La Iglesia-gran-institución-piramidal ha alimentado históricamente una
actitud de desconfianza y muy negativa hacia la sexualidad. La Iglesia es rehén de una visión errónea, proveniente de la tradición platónica y agustiniana. San Agustín veía la actividad sexual como el camino por el cual entra el pecado original. Cuanto menos sexo procreativo, menos masa condenada. La mujer, por ser engendradora, introduce en el mundo el mal originario. Por ello se le negaba la plena humanidad. De aquí el alto valor atribuido al celibato, porque, no habiendo relación sexual-genital con una mujer, no nacerán hijos e hijas Así no se transmite el pecado original.
El ser humano no tiene sexo, sino que todo él es sexuado, en cuerpo y
alma. Es tan esencial que por él pasa la continuidad de la vida. Pero se trata de una realidad misteriosa y extremadamente compleja.

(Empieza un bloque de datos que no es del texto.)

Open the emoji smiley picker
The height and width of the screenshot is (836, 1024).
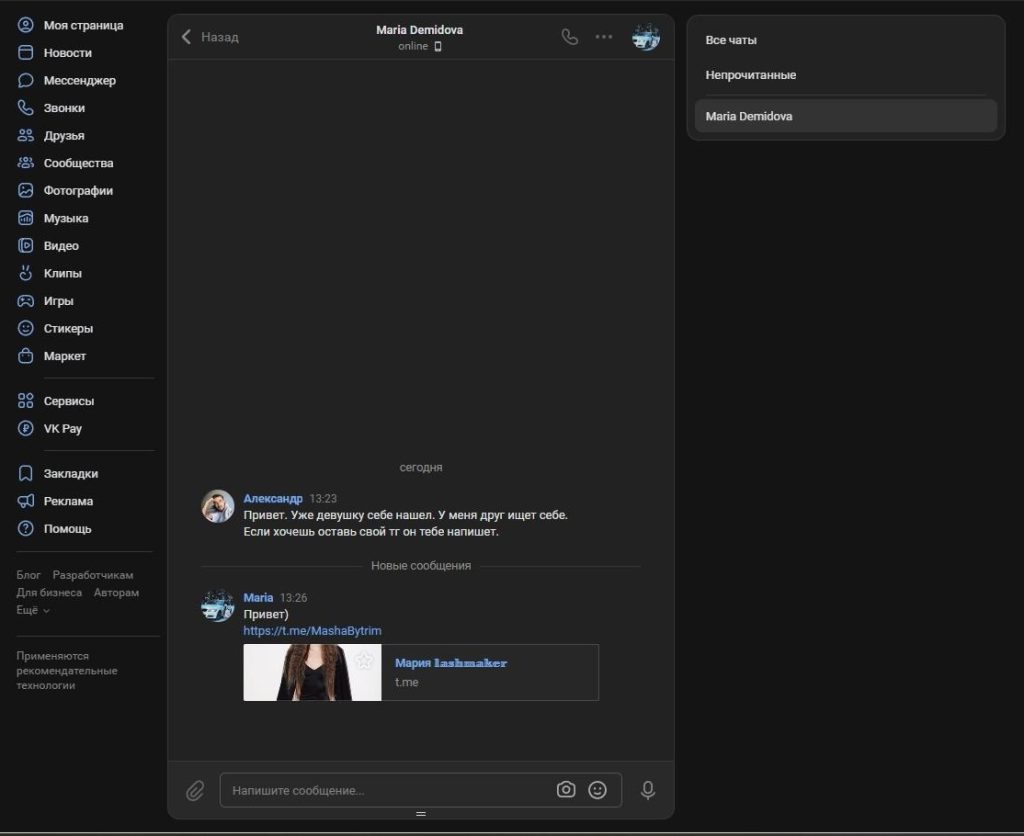coord(597,790)
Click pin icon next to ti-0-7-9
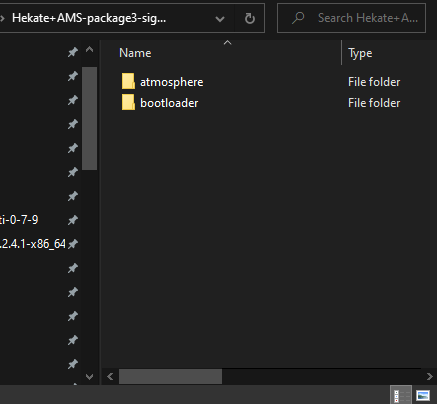 click(73, 220)
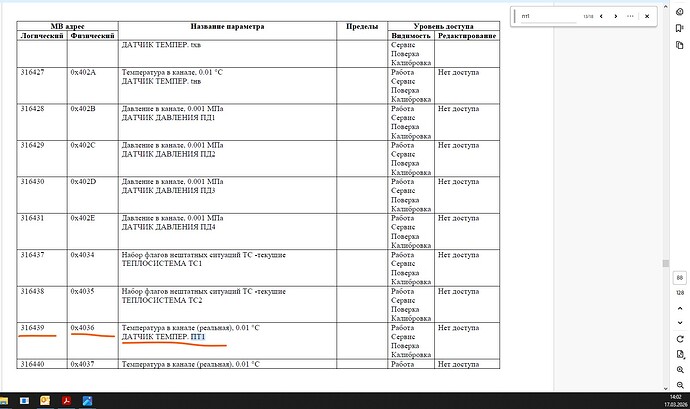Open Adobe Acrobat from the taskbar

coord(66,401)
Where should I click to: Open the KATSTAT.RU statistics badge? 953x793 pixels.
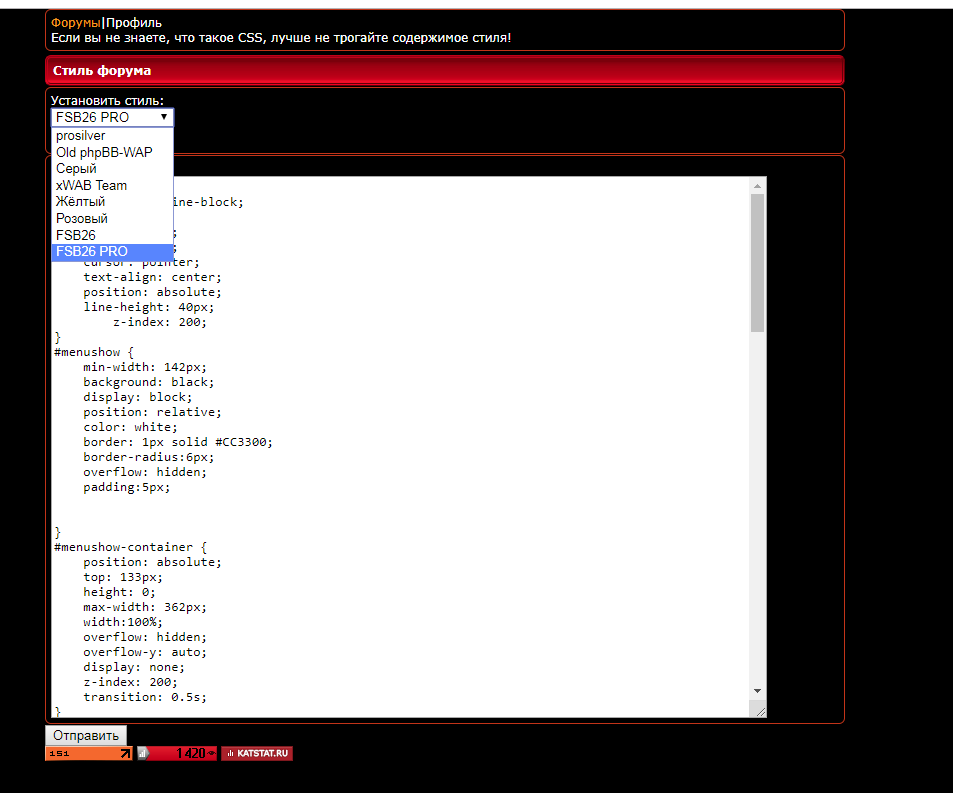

El hombre sólo madura bajo la mirada de la mujer y la mujer bajo la
mirada del hombre. Hombre y mujer son completos, pero recíprocos, y se enriquecen mutuamente en la diferencia. El sexo genético-celular muestra que la diferencia entre hombre y mujer en términos de cromosomas se reduce solamente a un cromosoma. La mujer posee dos cromosomas XX y el hombre un cromosoma X y otro Y. De donde se deduce que el sexo-base es el femenino (XX), siendo el masculino (XY) una diferenciación de él. No hay pues un sexo absoluto, sino sólo uno dominante. En cada ser humano, hombre y mujer, existe “un segundo sexo”. En el hombre hay feminidad. En la mujer hay masculinidad.
La Iglesia romano-católica es, socialmente, una institución total,
autoritaria, patriarcal, machista y jerarquizada. Y allí donde predomina el poder ahí no hay amor ni ternura: C.G. Jung.